In two places on the same night, the storm that deluged the Northeast this weekend dumped rain at or near rates that should be expected only once in a thousand years.
The storm killed at least three people and caused widespread flooding. It dropped about 10 inches of rain over 12 hours on Sunday in parts of Connecticut including Oxford and Southbury. About 35 miles away, about 6.7 inches of rain fell in three hours on Sunday night in Stony Brook, New York. Both are measures that would have roughly a 0.1% chance of happening in a year, according to federal rainfall probability data.
“There were two areas that got sort of equally extreme rainfall, and they didn’t happen at the same time,” said Nick Bassill, director of the state weather risk communication center at the University of Albany in New York. “Any one of those would be noteworthy, and it’s interesting not only that we got two of them in the larger storm pattern, but that they were consecutive.”
It’s impossible to immediately determine the influence of climate change on a particular event, but scientists said the one-two punch of extreme rainfall fits the pattern in the Northeast, where more severe storms are growing increasingly likely.
“These thunderstorms now are packing more rainfall,” said Mark Wysocki, who recently retired as New York state’s climatologist.
For every degree of warming in Fahrenheit, the atmosphere can hold about 3% to 4% more moisture. In 2023, global temperatures were roughly 2.4 degrees F higher than they were in preindustrial times, meaning today’s storms can deliver a stronger punch.Indeed, extreme precipitation events have increased significantly in the Northeast. The 2023 National Climate Assessment found that days with 3 inches of precipitation or more went up about 62% from 1958 to 2018. The number of days with at least 5 inches of precipitation more than doubled during that period.
Such storms are stressing infrastructure — roadways, stormwater systems and pipes — that was designed for a more moderate climate.
“We have to be more concerned about flash floods occurring and how we think in the future in design, in urban planning and so forth,” Wysocki said.

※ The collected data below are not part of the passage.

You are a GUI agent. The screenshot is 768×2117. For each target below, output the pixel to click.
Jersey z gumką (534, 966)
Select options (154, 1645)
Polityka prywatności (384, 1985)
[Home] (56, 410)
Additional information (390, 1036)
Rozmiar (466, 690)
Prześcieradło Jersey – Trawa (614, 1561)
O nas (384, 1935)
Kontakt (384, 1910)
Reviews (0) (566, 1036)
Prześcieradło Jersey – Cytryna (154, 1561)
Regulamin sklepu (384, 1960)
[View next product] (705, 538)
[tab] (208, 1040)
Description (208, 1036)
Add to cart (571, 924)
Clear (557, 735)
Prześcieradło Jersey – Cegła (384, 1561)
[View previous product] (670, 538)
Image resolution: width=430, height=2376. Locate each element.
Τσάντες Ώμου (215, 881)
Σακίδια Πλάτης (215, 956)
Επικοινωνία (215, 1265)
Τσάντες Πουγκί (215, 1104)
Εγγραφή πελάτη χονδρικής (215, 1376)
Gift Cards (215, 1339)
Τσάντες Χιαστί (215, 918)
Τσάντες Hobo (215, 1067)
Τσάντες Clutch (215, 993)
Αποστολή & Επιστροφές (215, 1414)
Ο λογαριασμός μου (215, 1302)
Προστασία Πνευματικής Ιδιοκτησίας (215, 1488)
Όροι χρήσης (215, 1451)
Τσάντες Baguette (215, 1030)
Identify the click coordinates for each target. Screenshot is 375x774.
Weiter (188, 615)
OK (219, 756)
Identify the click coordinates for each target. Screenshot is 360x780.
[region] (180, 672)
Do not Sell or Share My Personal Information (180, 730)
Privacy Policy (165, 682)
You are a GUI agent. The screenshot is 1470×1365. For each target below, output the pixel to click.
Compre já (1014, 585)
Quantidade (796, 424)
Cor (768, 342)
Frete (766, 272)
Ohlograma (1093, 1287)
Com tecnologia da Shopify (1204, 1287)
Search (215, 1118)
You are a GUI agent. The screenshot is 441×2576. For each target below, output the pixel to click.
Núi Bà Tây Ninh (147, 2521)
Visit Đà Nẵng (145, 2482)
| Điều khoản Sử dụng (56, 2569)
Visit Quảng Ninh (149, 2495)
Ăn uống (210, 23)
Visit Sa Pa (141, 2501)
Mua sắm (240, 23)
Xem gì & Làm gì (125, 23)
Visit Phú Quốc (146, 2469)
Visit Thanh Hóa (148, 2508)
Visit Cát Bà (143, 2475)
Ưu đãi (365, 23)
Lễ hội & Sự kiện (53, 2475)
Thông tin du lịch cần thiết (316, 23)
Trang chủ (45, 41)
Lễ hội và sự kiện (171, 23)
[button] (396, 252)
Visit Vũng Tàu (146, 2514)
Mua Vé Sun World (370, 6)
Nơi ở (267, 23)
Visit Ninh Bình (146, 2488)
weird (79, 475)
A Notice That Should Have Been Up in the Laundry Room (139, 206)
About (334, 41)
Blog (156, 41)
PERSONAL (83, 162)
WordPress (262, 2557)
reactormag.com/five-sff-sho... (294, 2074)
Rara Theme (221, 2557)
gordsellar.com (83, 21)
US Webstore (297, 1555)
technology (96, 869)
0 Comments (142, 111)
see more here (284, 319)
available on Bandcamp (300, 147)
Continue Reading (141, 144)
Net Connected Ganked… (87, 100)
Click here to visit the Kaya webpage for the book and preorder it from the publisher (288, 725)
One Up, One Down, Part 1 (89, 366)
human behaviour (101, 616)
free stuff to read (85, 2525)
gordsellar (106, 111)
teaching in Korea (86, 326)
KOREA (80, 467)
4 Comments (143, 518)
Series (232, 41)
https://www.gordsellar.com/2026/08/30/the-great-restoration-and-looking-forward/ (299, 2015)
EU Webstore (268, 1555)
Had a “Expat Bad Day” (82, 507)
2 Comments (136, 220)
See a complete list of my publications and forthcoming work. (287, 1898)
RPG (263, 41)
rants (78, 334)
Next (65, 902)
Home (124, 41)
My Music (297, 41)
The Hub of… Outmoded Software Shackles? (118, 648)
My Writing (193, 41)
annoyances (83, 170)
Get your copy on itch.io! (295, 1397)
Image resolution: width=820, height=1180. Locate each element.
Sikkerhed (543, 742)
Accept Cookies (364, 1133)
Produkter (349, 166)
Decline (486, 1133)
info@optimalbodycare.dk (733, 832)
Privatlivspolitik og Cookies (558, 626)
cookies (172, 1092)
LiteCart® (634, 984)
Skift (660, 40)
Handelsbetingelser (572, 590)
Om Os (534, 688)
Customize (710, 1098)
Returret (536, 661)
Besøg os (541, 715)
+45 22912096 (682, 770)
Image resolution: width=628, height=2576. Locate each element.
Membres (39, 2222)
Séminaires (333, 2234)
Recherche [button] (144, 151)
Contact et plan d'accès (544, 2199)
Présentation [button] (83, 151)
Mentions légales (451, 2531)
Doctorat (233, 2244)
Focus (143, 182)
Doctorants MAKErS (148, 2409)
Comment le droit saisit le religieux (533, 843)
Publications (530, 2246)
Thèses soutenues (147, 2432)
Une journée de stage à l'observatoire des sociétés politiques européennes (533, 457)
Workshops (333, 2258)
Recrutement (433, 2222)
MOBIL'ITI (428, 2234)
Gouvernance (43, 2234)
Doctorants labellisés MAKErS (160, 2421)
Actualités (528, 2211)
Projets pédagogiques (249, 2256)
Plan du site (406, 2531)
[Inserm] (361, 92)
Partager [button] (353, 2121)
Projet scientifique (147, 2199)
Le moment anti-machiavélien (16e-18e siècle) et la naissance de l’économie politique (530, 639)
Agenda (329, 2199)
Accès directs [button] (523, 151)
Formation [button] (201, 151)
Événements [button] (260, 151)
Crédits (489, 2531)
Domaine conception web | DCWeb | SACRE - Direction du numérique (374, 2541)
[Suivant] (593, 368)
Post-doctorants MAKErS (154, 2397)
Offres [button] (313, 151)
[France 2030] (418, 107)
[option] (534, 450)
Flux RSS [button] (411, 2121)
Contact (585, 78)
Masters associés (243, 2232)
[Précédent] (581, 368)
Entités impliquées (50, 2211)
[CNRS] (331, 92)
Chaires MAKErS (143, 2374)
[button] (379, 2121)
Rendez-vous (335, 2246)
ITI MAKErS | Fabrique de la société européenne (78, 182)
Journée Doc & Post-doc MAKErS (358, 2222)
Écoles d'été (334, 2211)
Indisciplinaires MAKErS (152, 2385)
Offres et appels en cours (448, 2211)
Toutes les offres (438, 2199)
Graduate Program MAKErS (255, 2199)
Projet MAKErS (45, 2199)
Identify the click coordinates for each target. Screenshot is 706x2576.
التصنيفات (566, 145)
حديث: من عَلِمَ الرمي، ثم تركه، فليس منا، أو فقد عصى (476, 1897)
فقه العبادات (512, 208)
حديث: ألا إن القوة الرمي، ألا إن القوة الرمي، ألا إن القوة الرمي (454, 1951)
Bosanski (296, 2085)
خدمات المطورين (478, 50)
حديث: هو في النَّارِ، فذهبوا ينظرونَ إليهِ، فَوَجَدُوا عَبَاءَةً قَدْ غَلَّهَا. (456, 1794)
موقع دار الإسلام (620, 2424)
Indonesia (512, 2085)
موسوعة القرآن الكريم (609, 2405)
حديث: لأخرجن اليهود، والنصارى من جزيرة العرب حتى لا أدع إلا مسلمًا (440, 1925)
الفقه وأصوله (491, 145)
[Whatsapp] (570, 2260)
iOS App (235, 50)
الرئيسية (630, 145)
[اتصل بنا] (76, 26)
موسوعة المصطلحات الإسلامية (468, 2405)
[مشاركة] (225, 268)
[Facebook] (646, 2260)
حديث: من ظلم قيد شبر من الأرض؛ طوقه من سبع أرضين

Some scientists also think that climate change is altering the behavior of the jet stream and making it more likely for areas of high and low pressure to stall, or become blocked. That could cause storm systems to linger longer over one region, delivering more moisture. But the research is preliminary and difficult for scientists to prove or disprove with confidence.
In the Northeast this weekend, a slow-moving front brought thunderstorms with intense localized rainfall, meaning some areas took exceptionally hard hits and some areas were relatively spared.
Mona Hemmati, a postdoctoral research scientist at Columbia University in New York City, said that’s a relatively unusual setup for extreme rainfall.
“This usually happens with hurricanes or the remnants of hurricanes,” she said. “This was not associated with hurricanes.”
The storm has highlighted well-known infrastructure deficiencies in the face of increasingly extreme conditions. As a whole, cities and towns in the Northeast aren’t designed for such intense rainfall.
Bassil said New York City’s sewer pipes are designed to handle about 1.75 inches of rainfall per hour. Flooding was expected once every five years for those design standards. But now, heavy rainfall events are more severe and frequent, meaning flooding is much more likely in the city and other nearby places with similar standards.
In Stony Brook, 3.79 inches of rain fell in one hour on Sunday.
“It’s not a surprise we saw significant flooding,” Bassil said.
Two people in Connecticut died after floodwaters swept them away from their cars. Another man died when a tree fell on his car. The rainfall prompted evacuations, water rescues and ground stops for air travel.
Connecticut Gov. Ned Lamont said more than a dozen roadways will be closed for an extended period.